Les nombreux habitants du pays, notamment la jeunesse et les femmes, sont désormais persuadés que ces élections ne sont qu'un habillage pour permettre la préservation du noyau du pouvoir entre les mains d'un seul homme, non-élu, d'une élite politique sclérosée, corrompue et incompétente et des Gardiens de la révolution, corps d'armée idéologiquement inféodé au système.

La mise en place d'une dynamique protestataire et la perspective de futures émeutes d'ordre économique pouvant se transformer rapidement en soulèvement contre le « système » comme ceux des années 2009, 2017 et 2019, sont dores et déjà perceptibles.

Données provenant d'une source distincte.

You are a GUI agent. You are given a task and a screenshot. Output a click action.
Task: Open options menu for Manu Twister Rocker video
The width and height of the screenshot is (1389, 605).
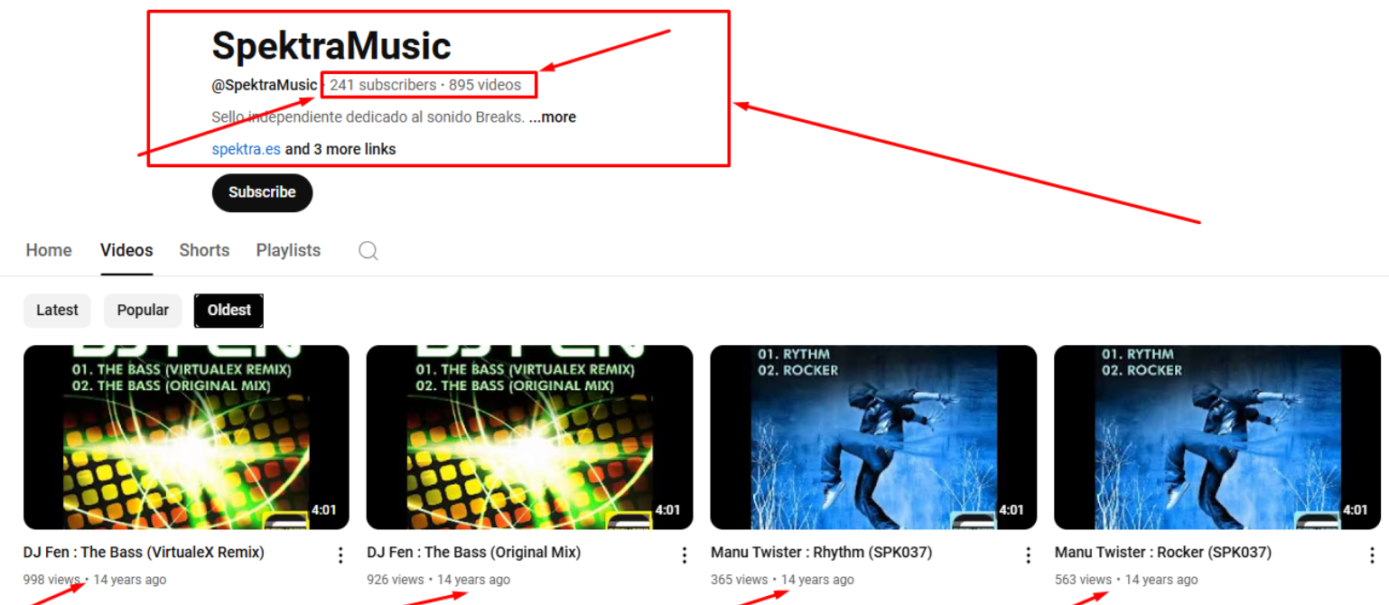(1371, 554)
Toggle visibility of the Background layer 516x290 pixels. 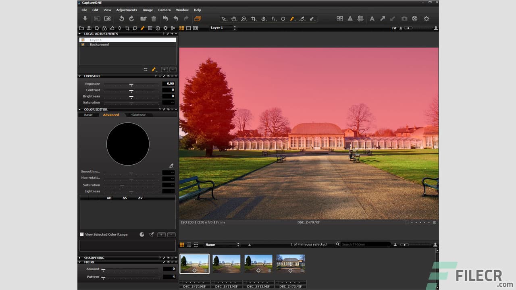tap(83, 44)
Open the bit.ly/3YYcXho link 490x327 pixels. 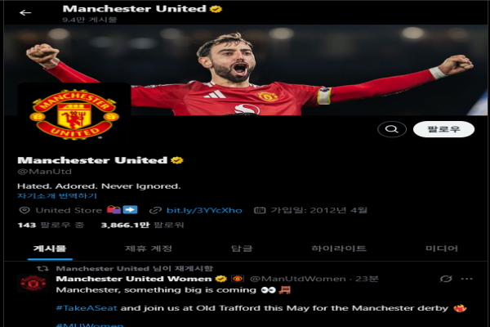click(x=204, y=210)
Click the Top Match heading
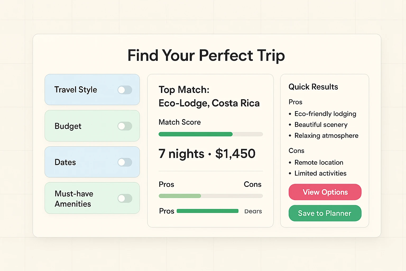 pos(184,90)
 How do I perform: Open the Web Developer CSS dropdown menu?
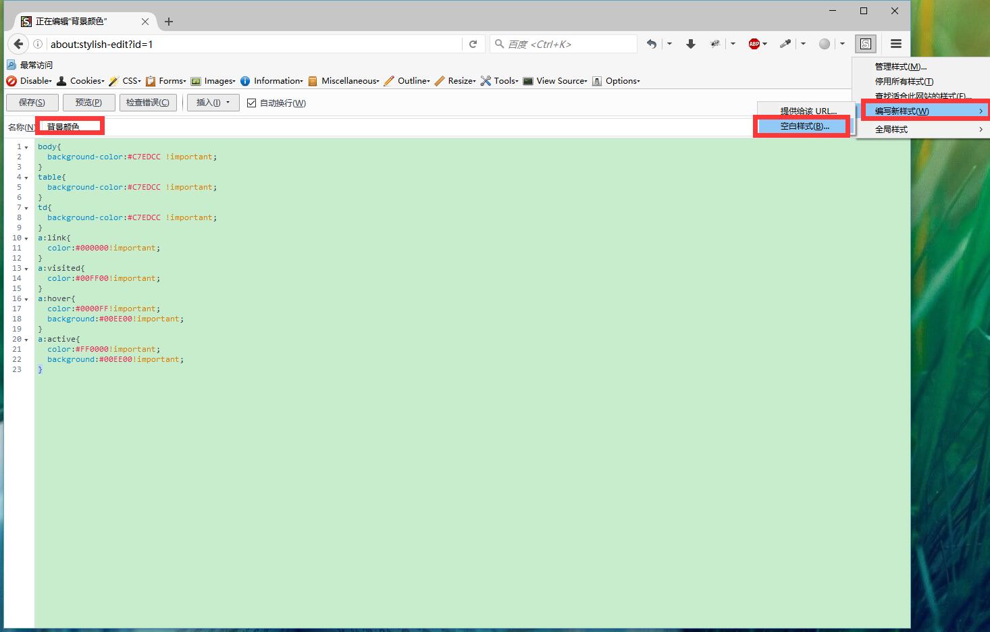point(131,81)
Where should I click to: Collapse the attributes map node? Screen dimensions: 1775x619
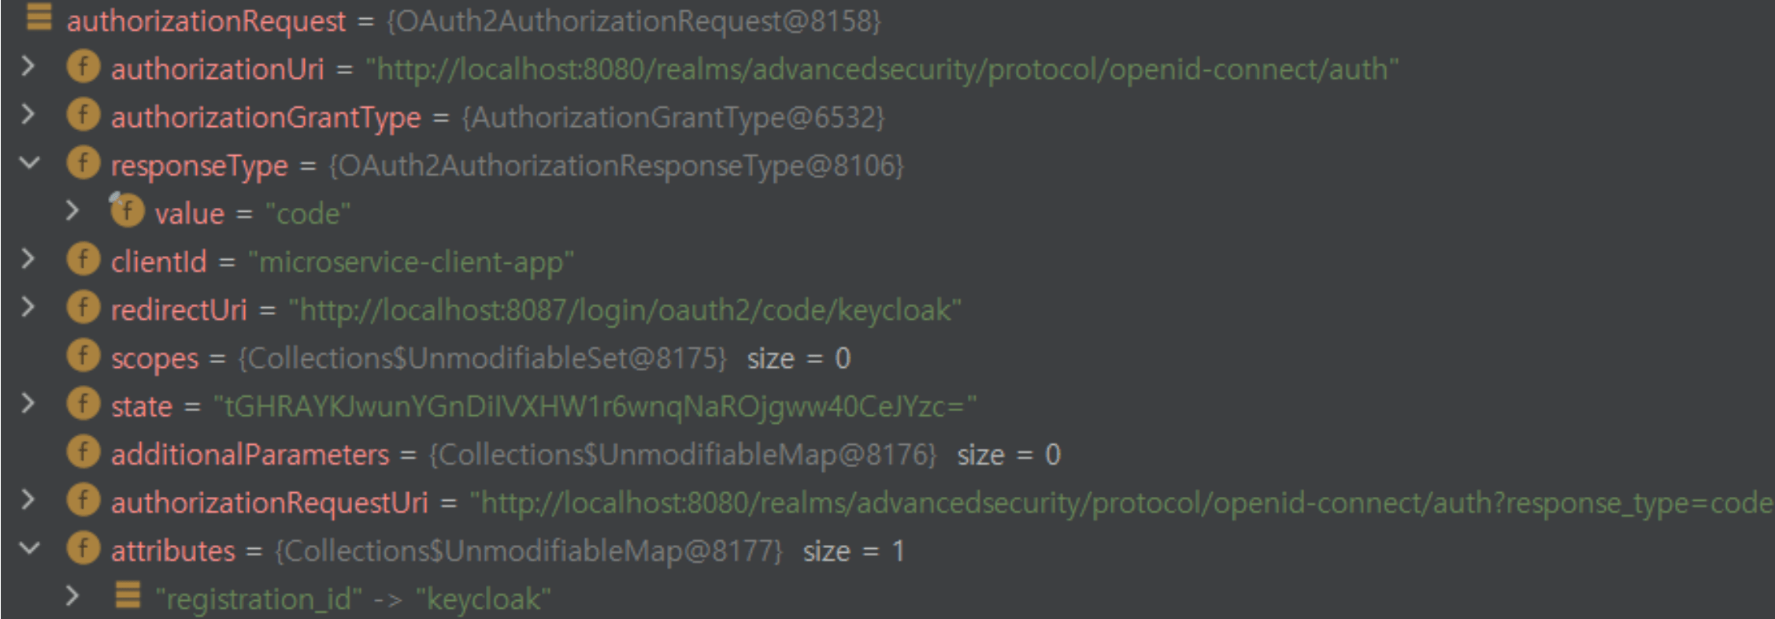29,548
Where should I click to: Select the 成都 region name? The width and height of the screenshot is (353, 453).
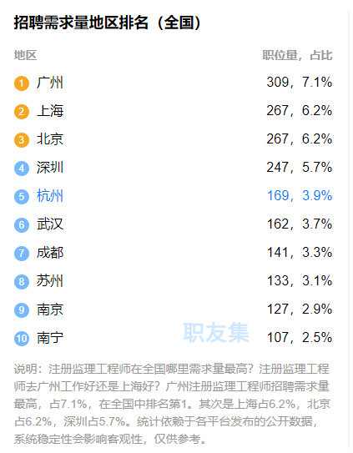(50, 253)
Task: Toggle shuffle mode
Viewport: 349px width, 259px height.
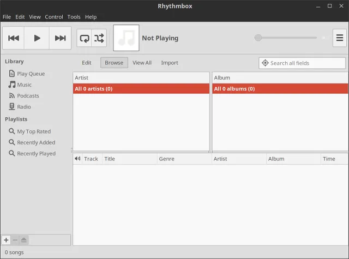Action: point(99,38)
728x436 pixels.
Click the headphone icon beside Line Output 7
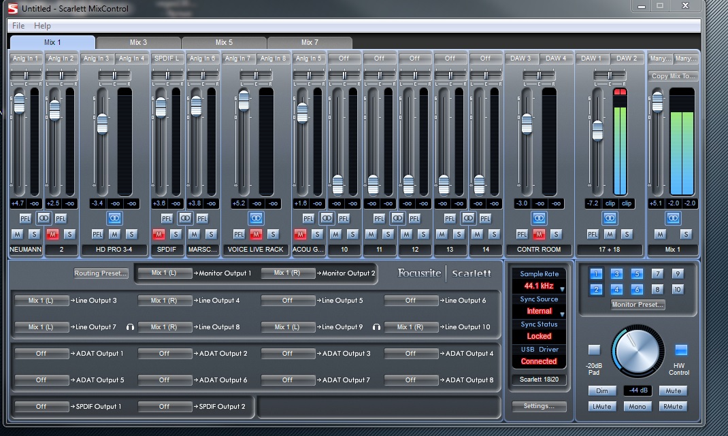(x=130, y=327)
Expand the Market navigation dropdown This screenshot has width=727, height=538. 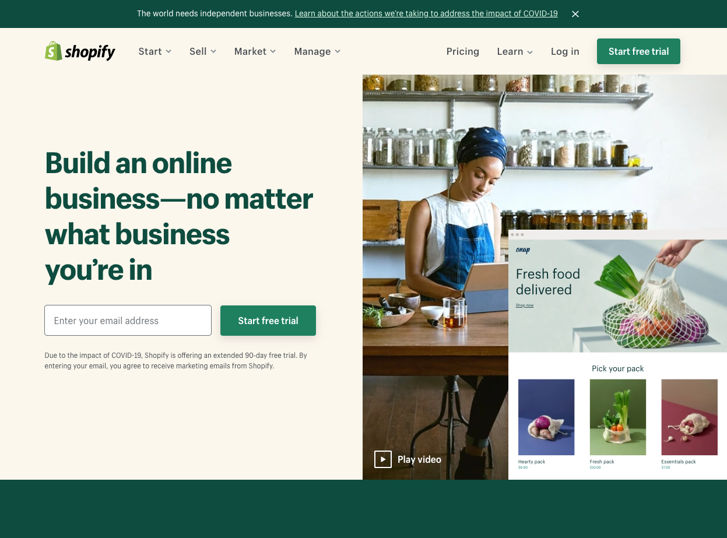255,51
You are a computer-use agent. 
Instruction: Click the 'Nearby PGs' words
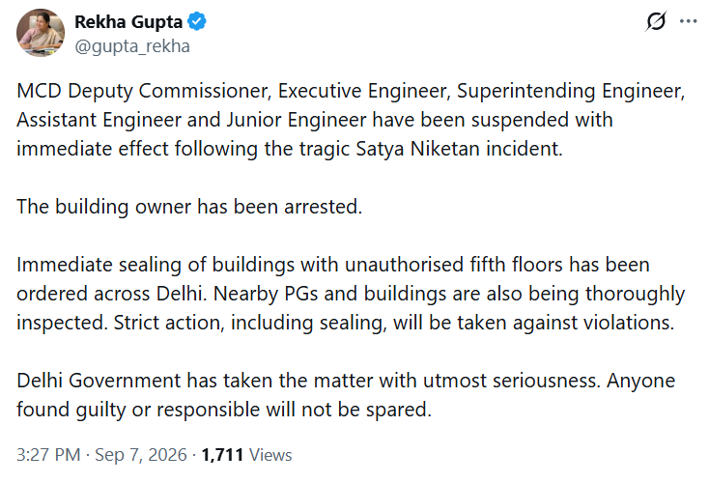pos(266,294)
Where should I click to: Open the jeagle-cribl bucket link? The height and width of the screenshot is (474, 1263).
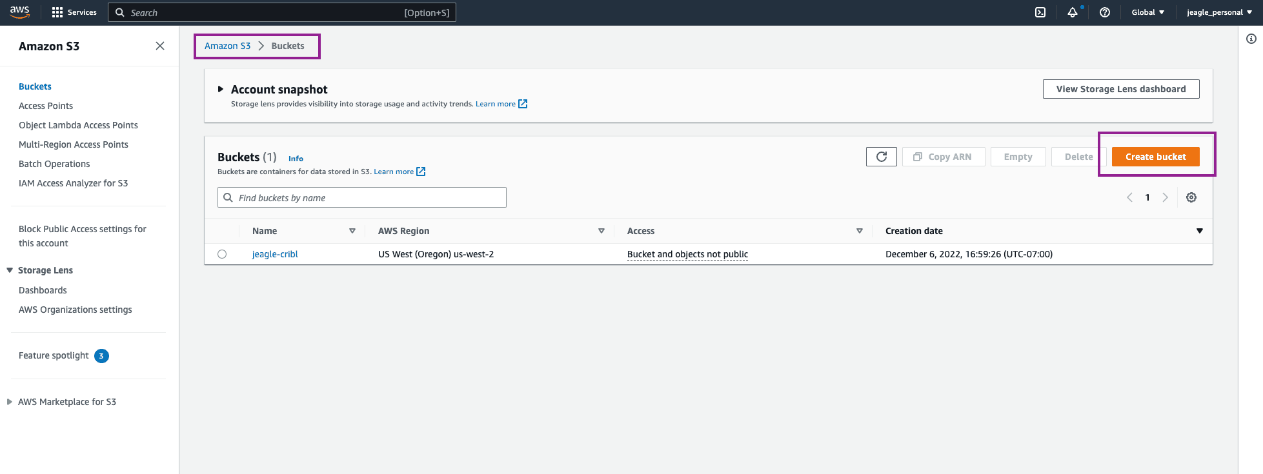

Par ailleurs, le coup de force d'Ali Khamenei aura des conséquences sur le plan régional et international.Depuis plus de 30 ans, l'approche des Occidentaux vis-à-vis de la théocratie au pouvoir en Iran a été fondamentalement façonnée par l'espoir de voir une faction dite réformatrice l'emporter sur les « radicaux ». Faisant constamment abstraction de la nature et des racines idéologiques du régime, cette vision a été à l'origine de nombreuses erreurs stratégiques, à travers des concessions sans cesse renouvelées dans de nombreux domaines, malgré le comportement de plus en plus violent et agressif de Téhéran à l'intérieur comme à l'extérieur du pays.

L'heure est à la désillusion. Les pays occidentaux doivent se rendre à l'évidence et au fait qu'en Iran ils auront bientôt à faire avec la triste perspective d'une répression accrue de la population et un président rudement antioccidental, qui de plus, risque d'avoir à répondre devant les instances internationales des graves violations des droits humains survenues dans son pays.